→ **Work instructions**
The answer must be an exact copy of the entries below, with no images in it.

[Information supplied]

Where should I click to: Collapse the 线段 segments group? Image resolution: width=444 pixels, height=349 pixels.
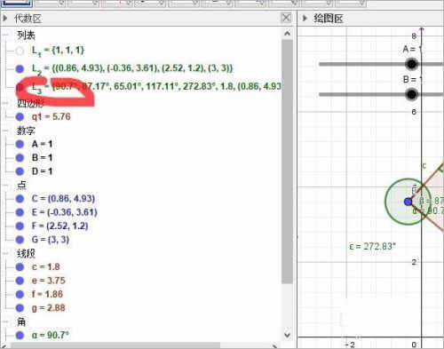5,253
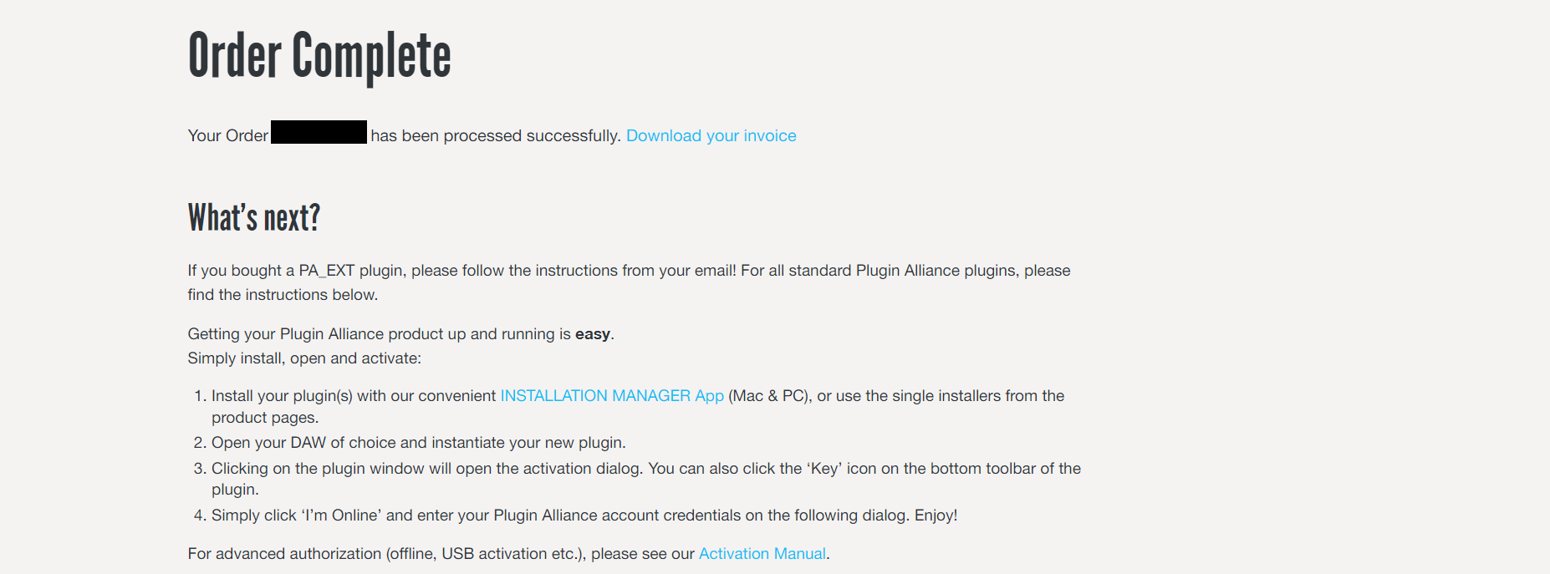This screenshot has height=574, width=1550.
Task: Click 'Simply install, open and activate:' line
Action: coord(304,358)
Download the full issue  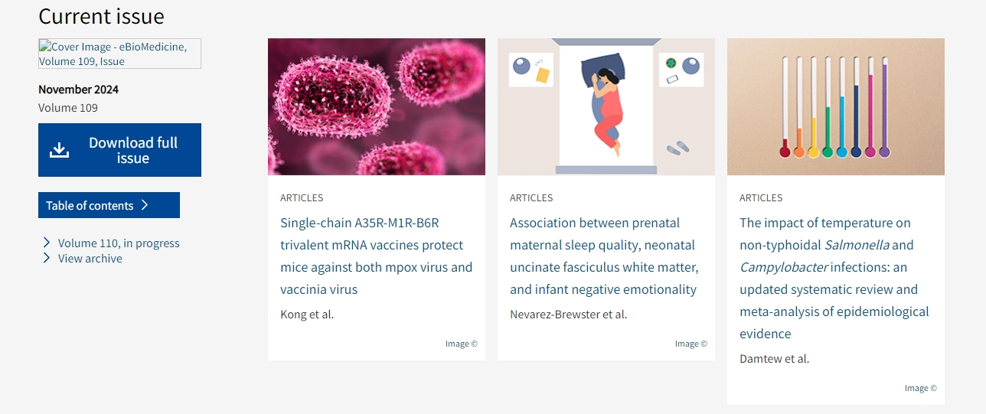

[/Information supplied]

→ **Task output**
Where should I click to: Collapse the 线段 segments group? Image resolution: width=444 pixels, height=349 pixels.
5,253
This screenshot has height=574, width=1550.
Task: Click 'Simply install, open and activate:' line
Action: coord(304,358)
Download the full issue  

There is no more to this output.